Ответ на возражение 3. Хотя умственные добродетели, за исключением рассудительности, со стороны субъекта предшествуют нравственным добродетелям, тем не менее, они не предшествуют им как именно добродетели, поскольку добродетели как таковые относятся к являющемуся объектом желания благу.
Раздел 2. ПРАВДА ЛИ, ЧТО ГЛАВНЫХ ДОБРОДЕТЕЛЕЙ ЧЕТЫРЕ?
Со вторым [положением дело] обстоит следующим образом.
Возражение 1. Кажется, что главных добродетелей не четыре. В самом деле, как явствует из ранее сказанного (58, 4), рассудительность – это определяющий принцип всех остальных нравственных добродетелей. Но то, что определяет другие вещи, предшествует им. Следовательно, основной добродетелью является одна только рассудительность.
Возражение 2. Далее, главными добродетелями являются нравственные добродетели. Но, как сказано в шестой книге «Этики»[229]229
Ethic. VI, 2.
[Закрыть], к нравственным поступкам нас определяют практический разум и правильное желание. Следовательно, основных добродетелей две.
Возражение 3. Далее, существуют самые разные степени добродетелей. Но для того чтобы добродетель считалась главной, ей вовсе не обязательно быть превосходнее остальных; ей вполне достаточно превосходить некоторые из них. Следовательно, похоже на то, что основных добродетелей очень много.
Этому противоречит сказанное Григорием о том, что вся полнота добрых дел зиждется на четырех добродетелях[230]230
Moral.

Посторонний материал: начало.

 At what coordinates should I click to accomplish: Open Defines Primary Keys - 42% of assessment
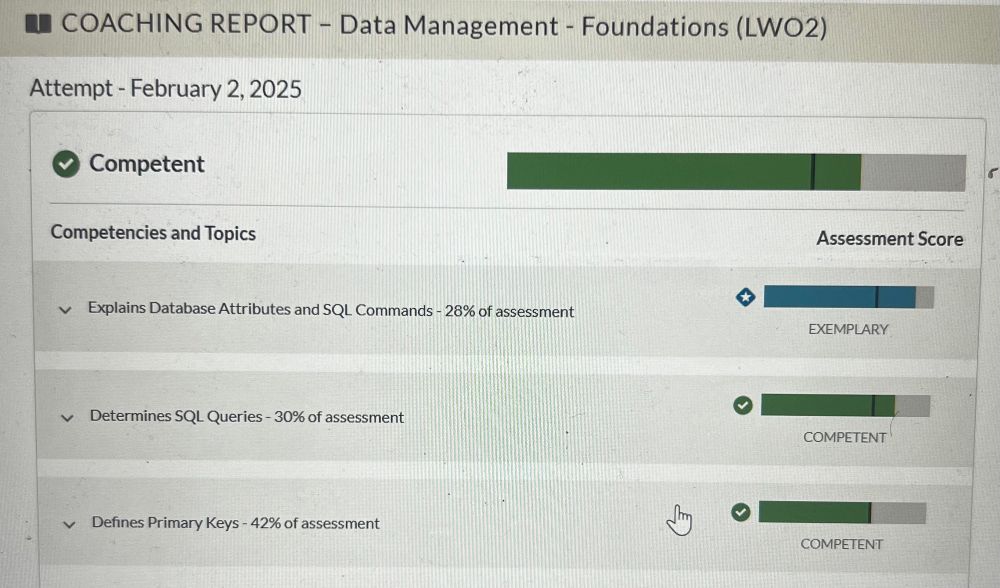click(x=236, y=523)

II.
[Закрыть].
Отвечаю: можно исчислять вещи или со стороны их формальных начал, или субъектов, в которых они пребывают, и в обоих случаях мы приходим к тому что существует четыре основные добродетели.
В самом деле, формальным началом той добродетели, о которой в настоящем случае идет речь, является определенное разумом благо, каковое благо можно рассматривать двояко. Во-первых, как наличествующее в самом акте разума, и в таком случае мы получаем одну главную добродетель, называемую «рассудительностью». Во-вторых, как обусловливаемое тем порядком, который устанавливается разумом в чем-то еще: либо в деятельностях, и в таком случае мы получаем «правосудность», либо в страстях, и в таком случае мы получаем [сразу] две добродетели. В самом деле, необходимость упорядочения разумом страстей обусловлена тем, что страсти могут препятствовать исполнению распоряжений разума, и это может происходить двояко. Во-первых, страсти могут побуждать к чему-то такому что противно разуму, и в этом отношении они нуждаются в обуздании, каковой и является функция «благоразумия». Во-вторых, страсти могут уводить нас от следования распоряжениям разума, например, из страха перед опасностью или тяжким трудом, в связи с чем человек нуждается в укреплении своей решимости следовать распоряжениям разума, для чего ему требуется «мужество».
Такое же количество [основных добродетелей] мы получим и в том случае, если рассмотрим субъекты добродетели. В самом деле, у добродетели, о которой у нас речь, имеется четыре субъекта, а именно [одна] сила, которая разумна сущностно, и она совершенствуется «рассудительностью», и три силы, которые разумны по причастности, а именно воля, являющаяся субъектом «правосудности», вожделеющая способность, являющаяся субъектом «благоразумия», и раздражительная способность, являющаяся субъектом «мужества».
Ответ на возражение 1. Рассудительность является началом всех добродетелей просто. Другие же являются началами каждая в своем роде.
Ответ на возражение 2. Та часть души, которая разумна по причастности, тройственна, о чем уже было сказано.
Ответ на возражение 3. Все остальные, разнящиеся согласно своим степеням добродетели, сводимы к вышеупомянутым четырем, причем и со стороны субъекта, и со стороны формального начала.